障者とは、飢饉による飢えで狂ってしまった人間とその被害者の成れの果てです。飢饉が起こったのは数百年前とのことですから、その存在はすでに人間とは言えません。しかし、Aに物理的な危害を加えていたともとれる描写がありますので、幽霊とも言い切れません(物理的に攻撃してくる幽霊がいないとは言えませんが)。幽霊と生き物の中間に位置する、「化け物」のような存在が比較的近いのではないでしょうか。

村には男女2人の障者がいます。男性の障者は共食いの果てに、女性の障者は男性障者の最初の被害者です。

ここで注目したいのは、男性障者の方です。男性障者は飢饉の際、最初に人肉食を始めた人間であり、最後まで騒乱の中生き延びた存在です。女性障者に効いた真言が男性障者には効かなかったことから、女性障者に比べ力が強いことが分かります。

古代中国に、「蟲毒」という呪いがありました。壺に大量の虫を入れ、共食いをさせた上で最後に残った毒虫を呪いの媒介とする、というものです。特に男性障者の成り立ちは、この蟲毒を思い起こさせるものです。

蟲毒を蟲ではなく人間で行ったとしたら。しかも、一つの村を丸ごと壺として扱ったらどうでしょう。それは恐ろしい呪いになるはずです。それこそ、村が丸ごと消えたとしても不思議ではありません。

Bの謎

今作で一番謎めいているのは、Bの存在です。

Bは、物語序盤から中盤にかけて「俺」を引っ張り続けますが、その後退場。障者に捕まった後に、後日談により驚愕の事実が明かされます。残されたBの遺書から考えると、Bが「俺」とAの3人で行動していたときにはすでに死んでいたのです。さらに、村の封印の重要な部分をB一族が破壊した手伝いをしたのが、「すでに人間ではないB」であることも示唆されています。

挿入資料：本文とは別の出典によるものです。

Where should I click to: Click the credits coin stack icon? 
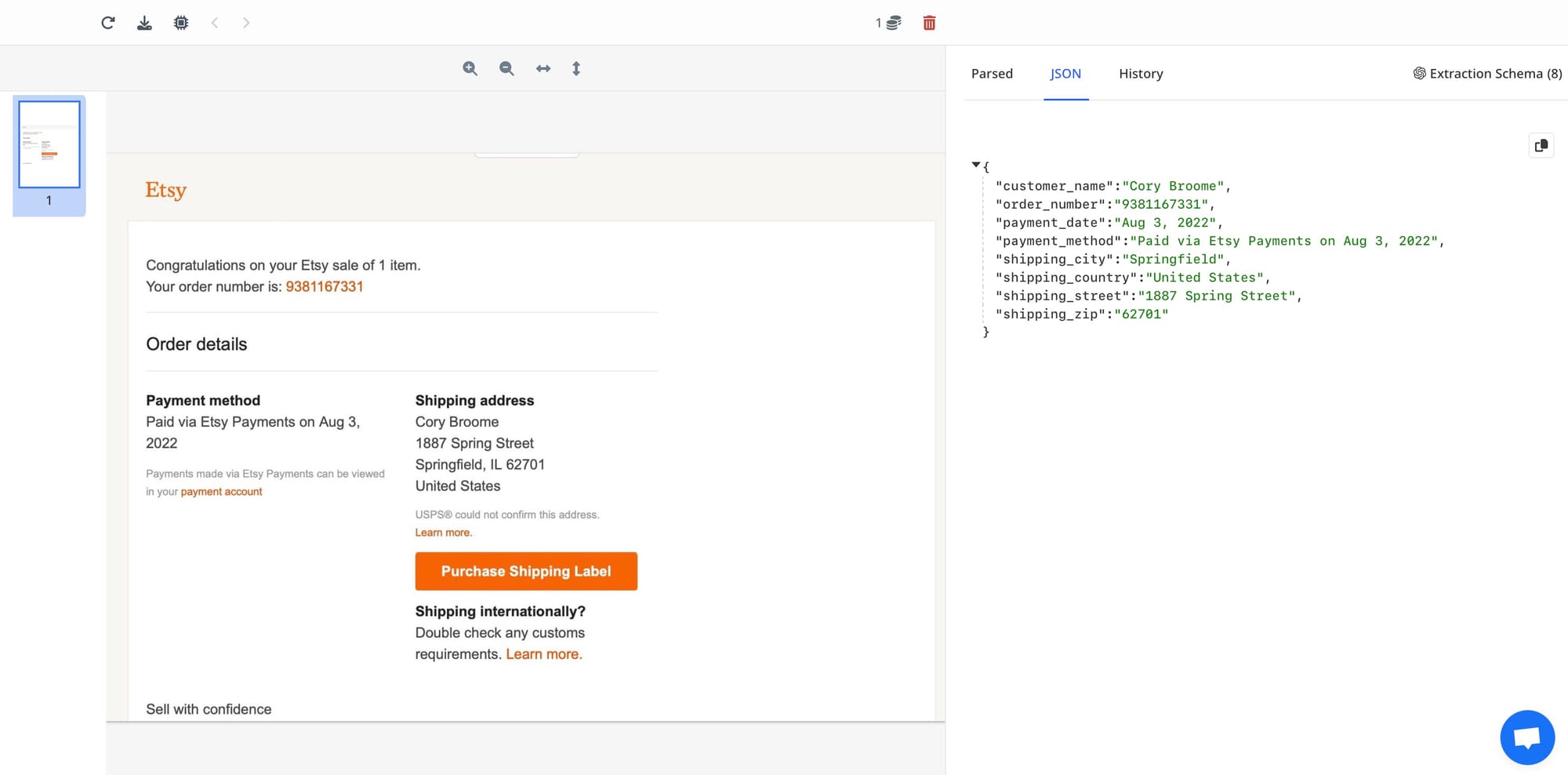tap(893, 23)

正直な所、今作を何度読んでもBの正体は掴めません。障者のように邪悪でもなく、障者からAを助ける手助けをしたB。それが人間であろうとなかろうと、邪悪な存在ではないはずです。

だとすれば、一番怪しいのはB一族でしょう。遺書を改ざんしたと考えることもできますが、B一族の目的とすれば、Bが「人間ではない存在」になっていた方が都合良いはずです。Bがいなくなったとき、B一族がさっさと村を後にしたことも、この考えを裏付けるのではないでしょうか。

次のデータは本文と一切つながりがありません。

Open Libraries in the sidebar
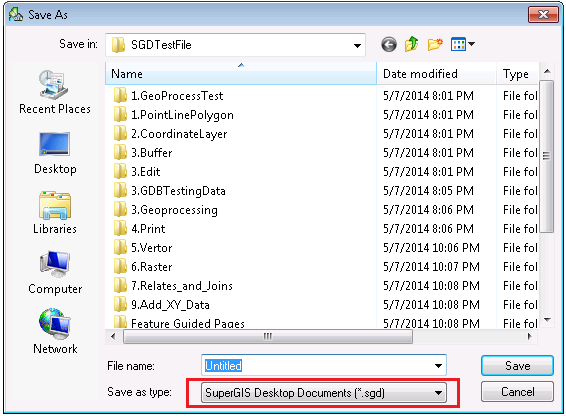This screenshot has height=416, width=566. click(x=55, y=213)
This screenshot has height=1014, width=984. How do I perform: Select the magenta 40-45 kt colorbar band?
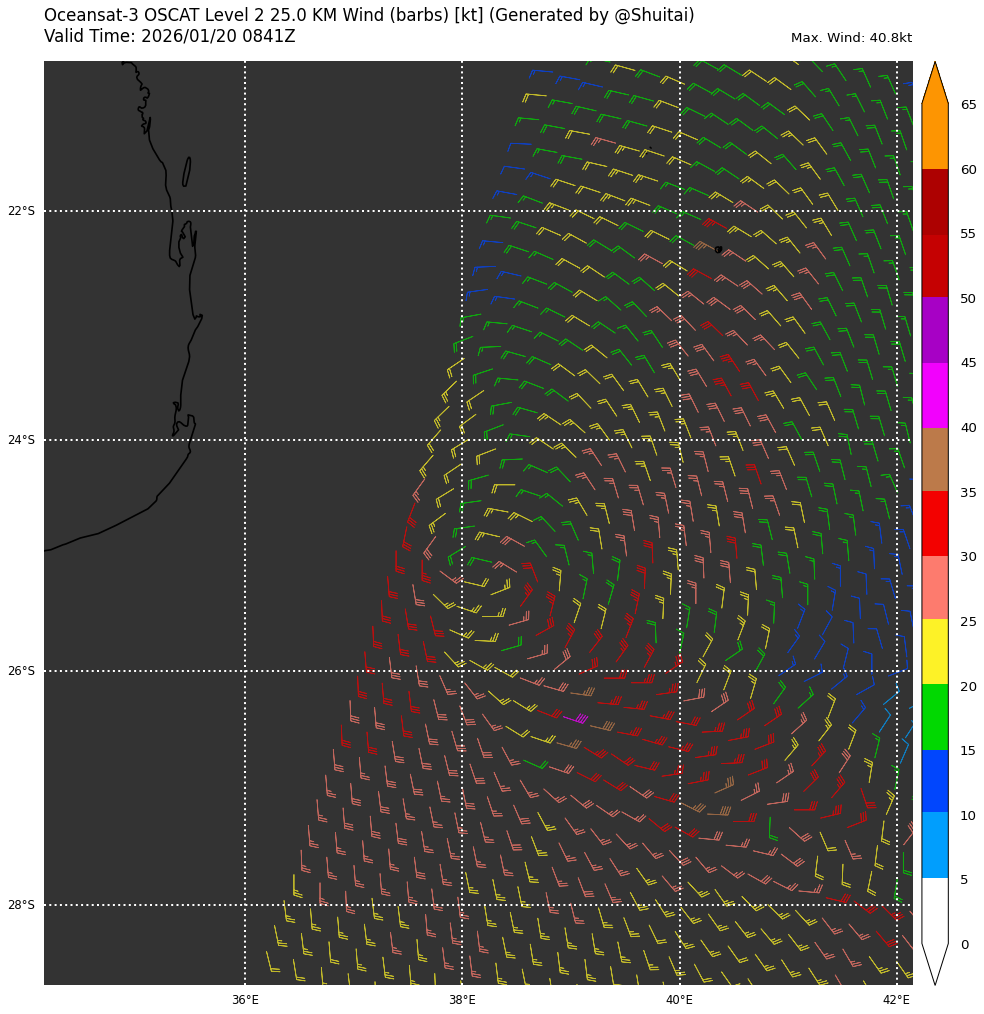click(934, 395)
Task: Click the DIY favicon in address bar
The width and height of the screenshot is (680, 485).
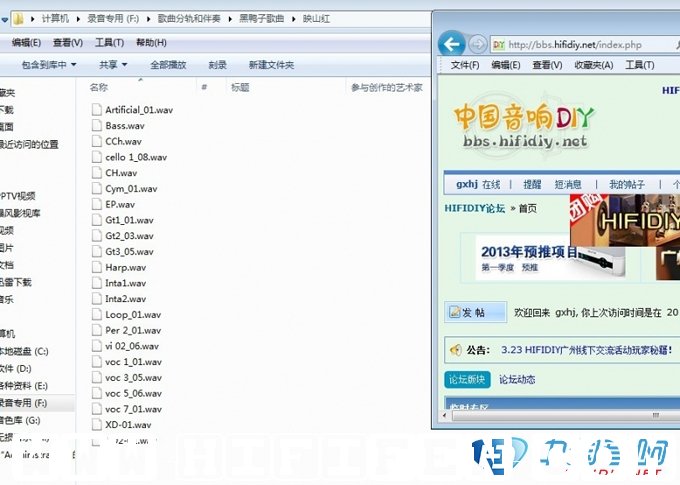Action: tap(499, 44)
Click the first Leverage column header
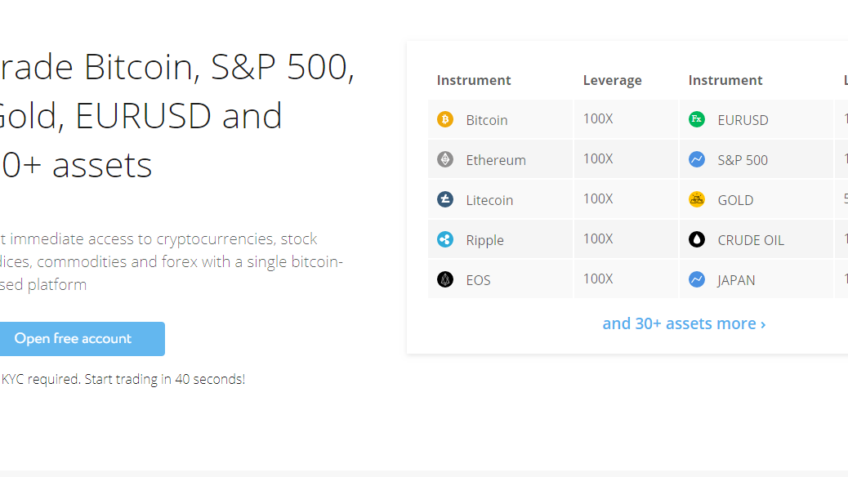This screenshot has height=477, width=848. (x=612, y=80)
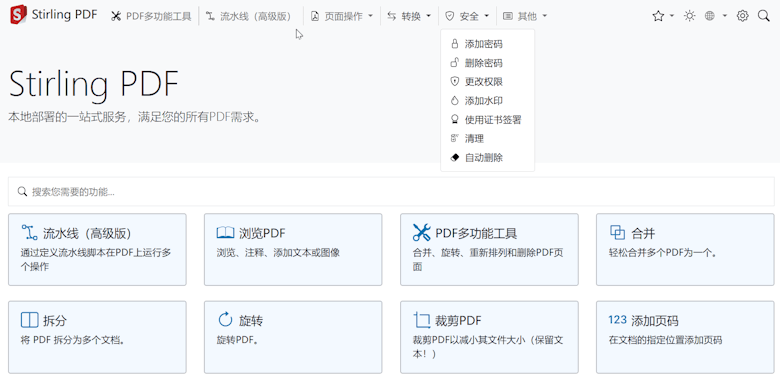780x380 pixels.
Task: Toggle dark mode with the sun icon
Action: [x=689, y=16]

一族の目的のために利用された哀しい子供。それがBなのかもしれません。

まとめ

かつて2chで語られることになった怪談『一つの村が消えた話をする』をご紹介してきました。

今作はいわゆる「結末がはっきりしていない」作品であり、読み終わった際に少しモヤモヤしたものが残るかもしれません。また、少々の自己責任描写があるため、ホラーが苦手な人にとっては、厳しい部分もあることでしょう。

しかし、今作は結末が明確に描かれていない以上、自分で考える楽しさがある作品です。自己責任は踏まえた上で、禁忌やBについて思いを馳せてみてはいかがでしょうか。

※画像はイメージです。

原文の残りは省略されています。